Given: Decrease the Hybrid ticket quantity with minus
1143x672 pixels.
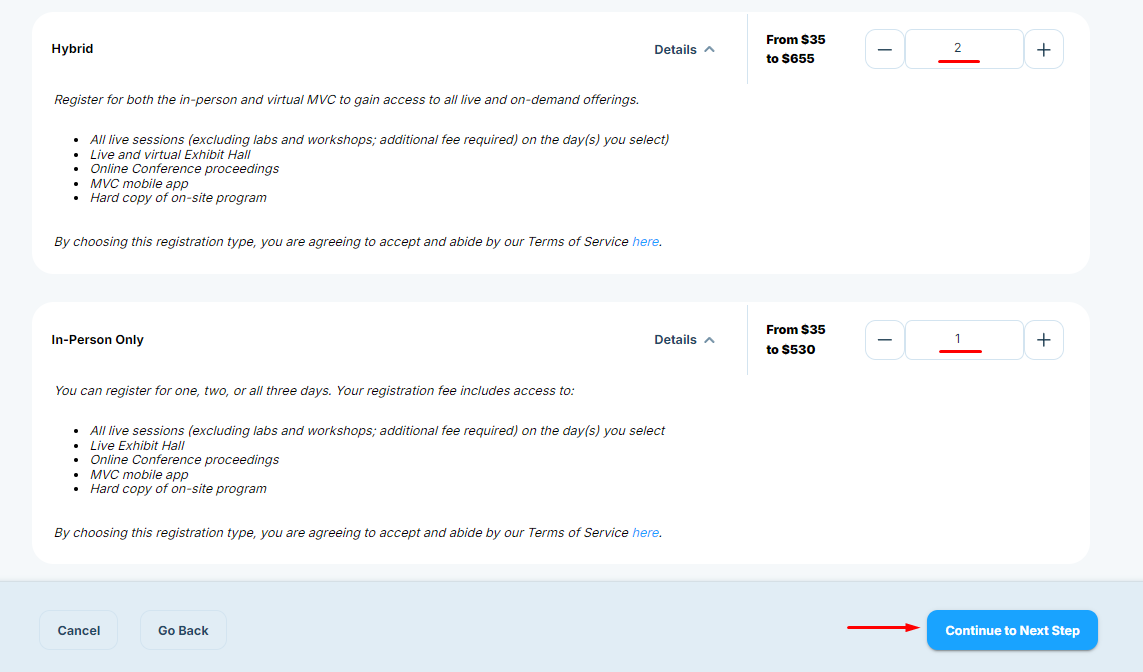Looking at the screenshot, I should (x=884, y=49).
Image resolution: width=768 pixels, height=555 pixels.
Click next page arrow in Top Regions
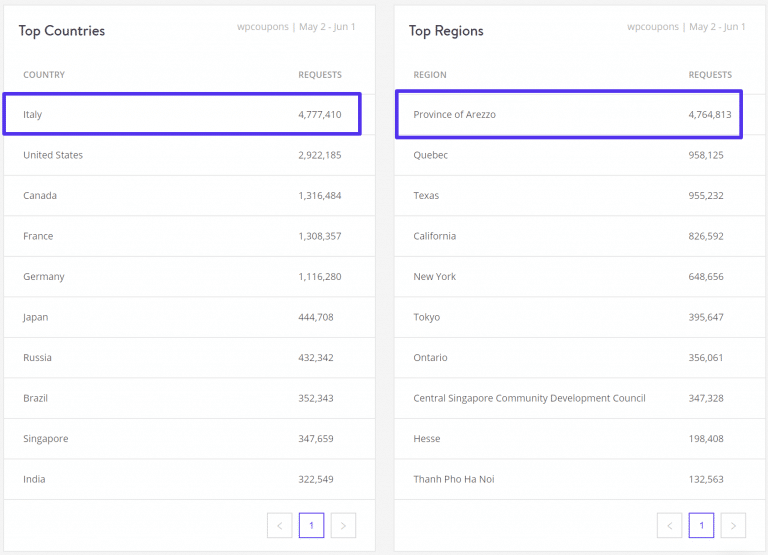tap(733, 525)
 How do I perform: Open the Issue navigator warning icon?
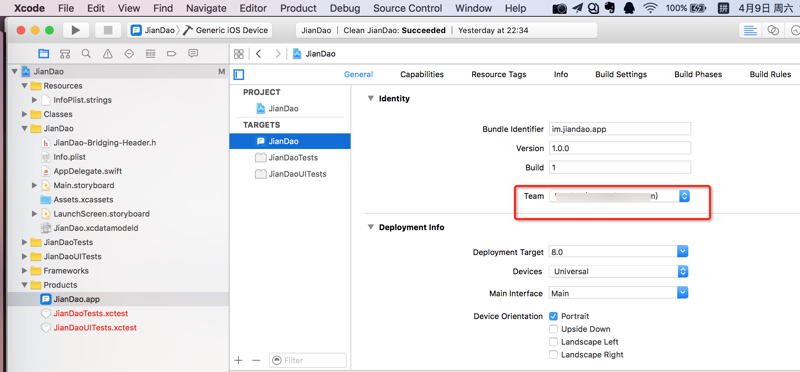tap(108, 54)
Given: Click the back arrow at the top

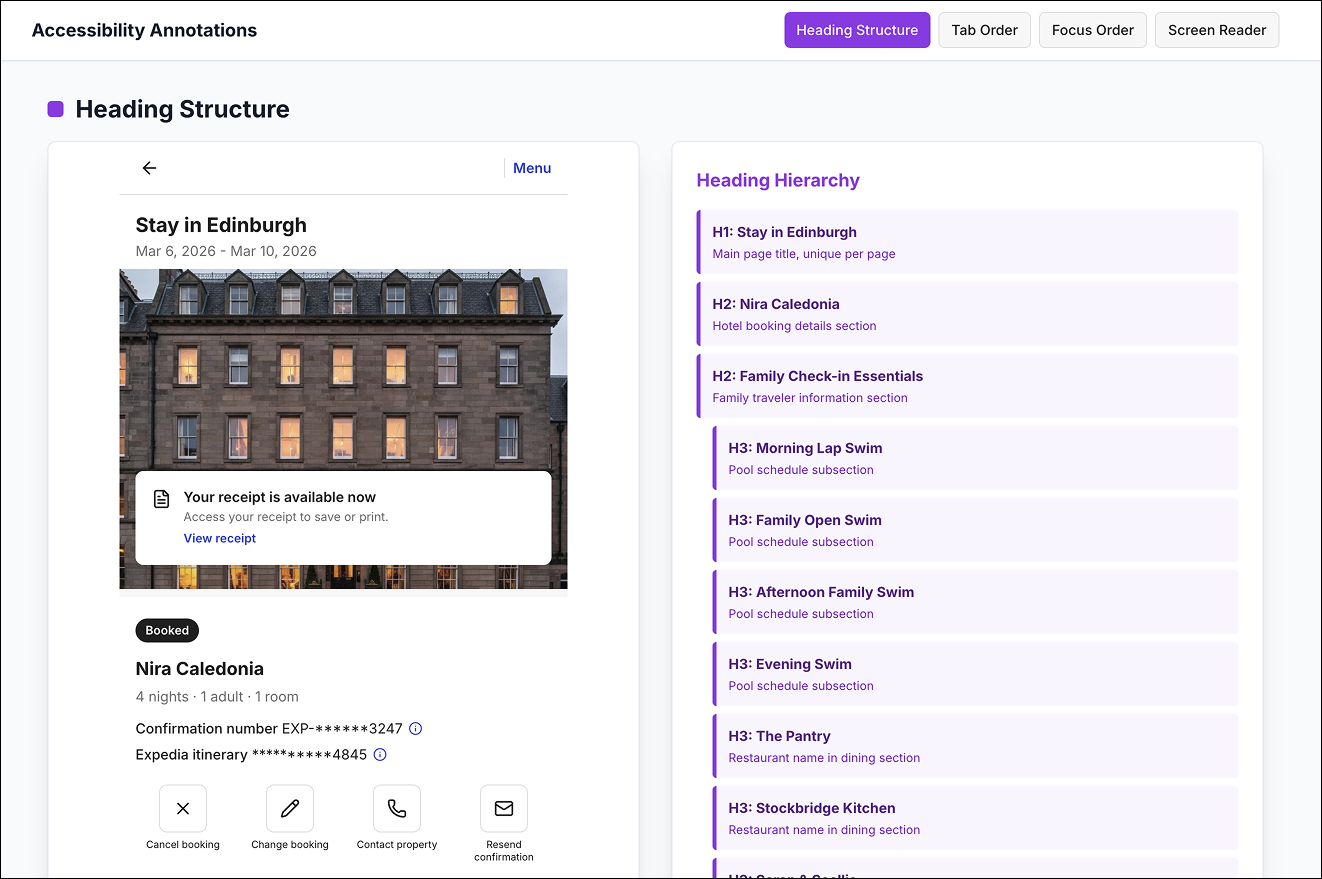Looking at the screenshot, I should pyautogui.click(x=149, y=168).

────────────────────

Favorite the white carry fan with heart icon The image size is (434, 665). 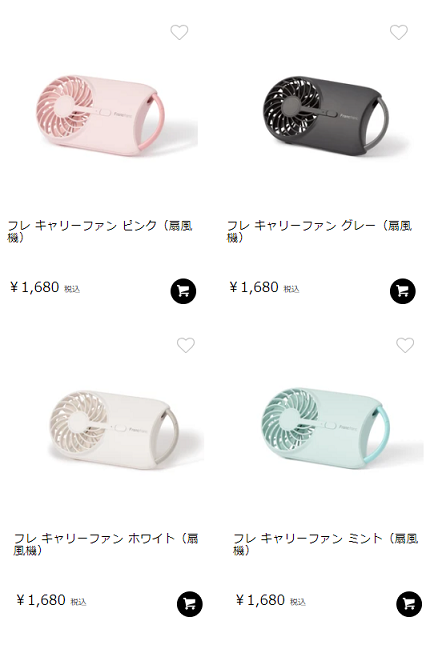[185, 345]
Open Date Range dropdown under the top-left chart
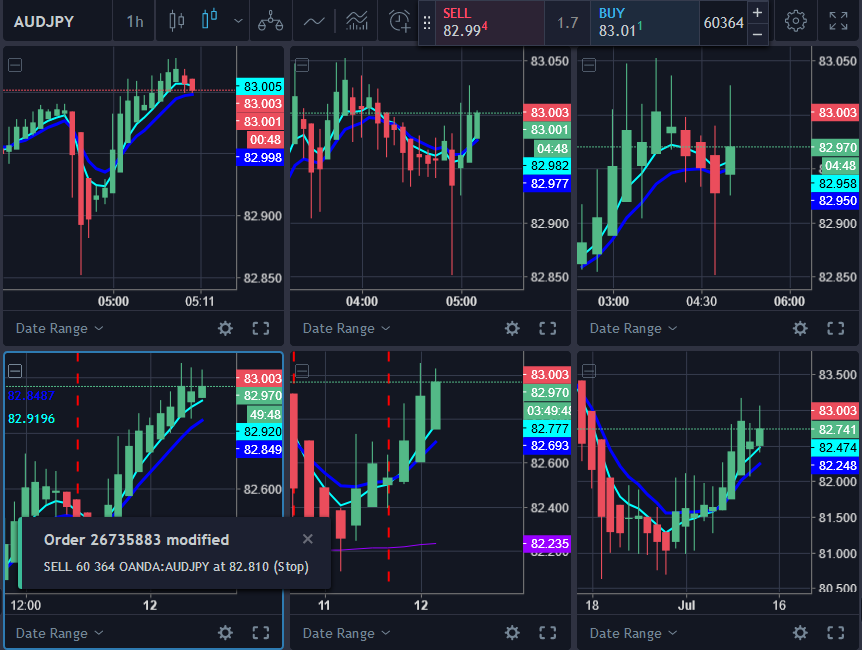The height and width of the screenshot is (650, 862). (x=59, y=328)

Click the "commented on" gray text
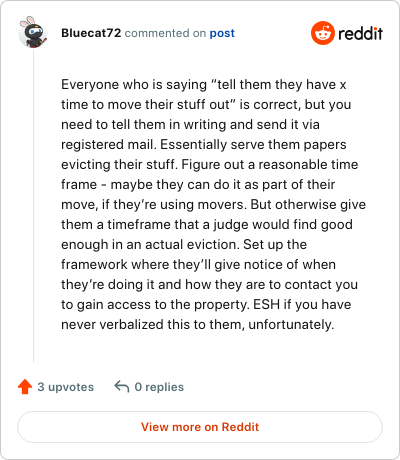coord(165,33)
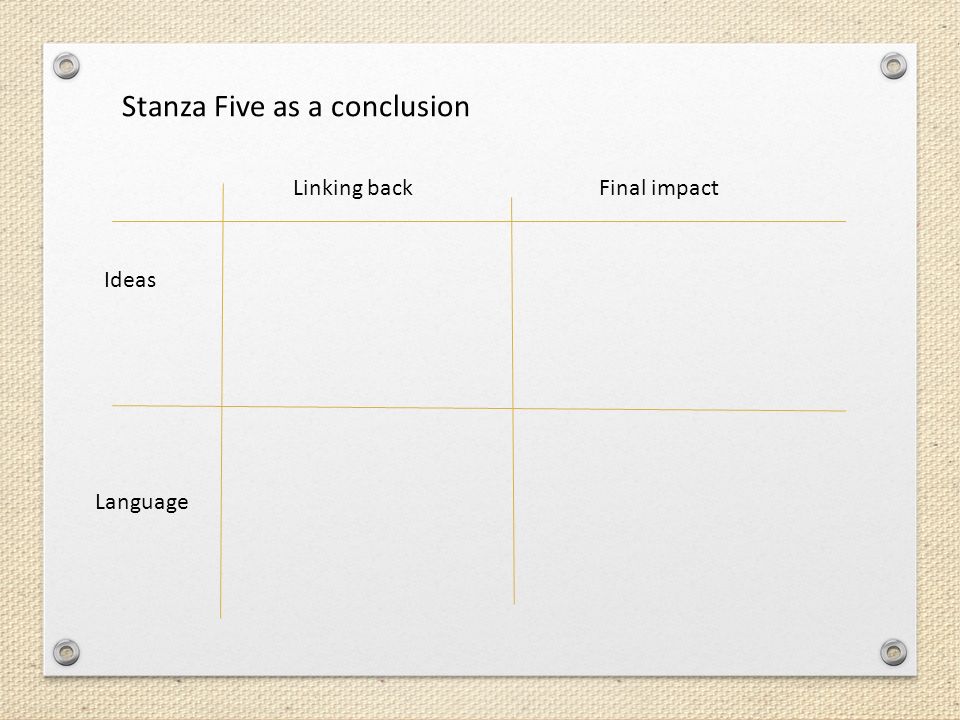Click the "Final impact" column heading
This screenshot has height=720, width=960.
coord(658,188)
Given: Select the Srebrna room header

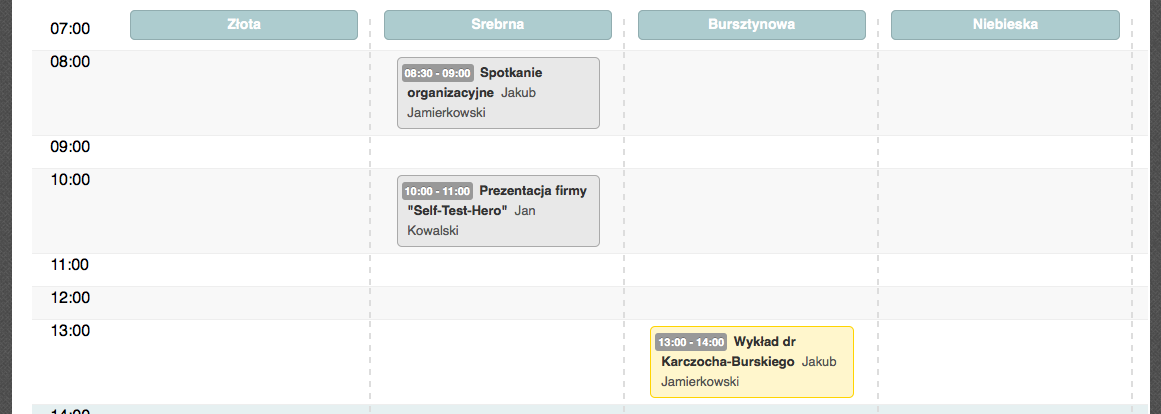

────────────────────

Rewrite the lines of data from the one containing "Open Date Range" through the one containing "Given: Select the Srebrna room header", both included, with "dropdown" swapped for "menu" and nothing else altered. Return only those lines, and leave the pictures out.

** Full response **
Open Date Range menu under the top-left chart
The height and width of the screenshot is (650, 862). (x=59, y=328)

Click the "commented on" gray text
coord(165,33)
Click the "Final impact" column heading
This screenshot has height=720, width=960.
coord(658,188)
Given: Select the Srebrna room header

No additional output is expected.